The Passing Storm by Christine Nolfi
AUTHOR’S NOTE
On January 25, 1978, residents in northeastern Ohio went to bed unaware that two low-pressure systems converging over the state would build into a blizzard for the record books.
The Ohio Turnpike shut down for the first time in its history, and ten-foot snowdrifts pummeled houses and buried cars. A major general of the Ohio National Guard described the White Hurricane’s effect on transportation as comparable to a nuclear attack. Windchills plummeted to forty degrees below zero Fahrenheit; fifty-one Ohioans died during the blizzard, many as they huddled trapped in their cars, or as they tried to walk to safety in whiteout conditions.
Geauga County—where this novel takes place and where my parents and three younger sisters resided in 1978—is snowbelt country in the best of times. During the White Hurricane, the city of Chardon came to a standstill for days.
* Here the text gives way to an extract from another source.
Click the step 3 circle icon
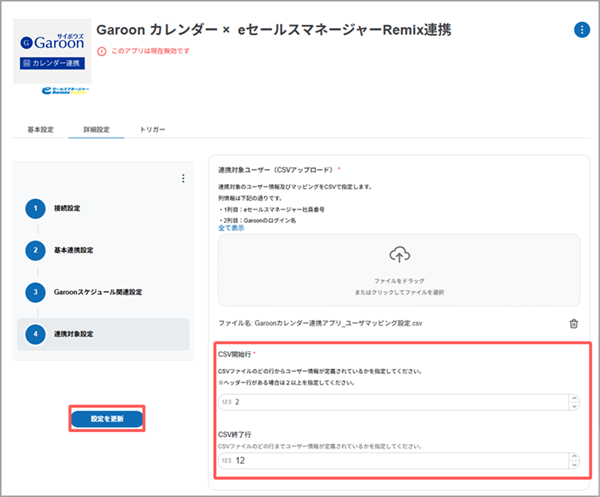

At the time of the blizzard, I was a college student safely ensconced in the Cleveland suburb of Shaker Heights, renting a room from one of my father’s old fraternity brothers. And while I didn’t experience the worst effects of the White Hurricane, the frightening stories my parents and younger sisters told for years to come were destined, one day, to find their way into one of my books.
For readers who lived through the real White Hurricane, I hope you won’t mind that I moved the historic storm to present day for the purposes of my story. None of the characters depicted here are based on real people, and I took artistic license by creating fictional establishments on and near Chardon Square. Any errors in fact made to describe Ohio’s storm of the century rest solely with me.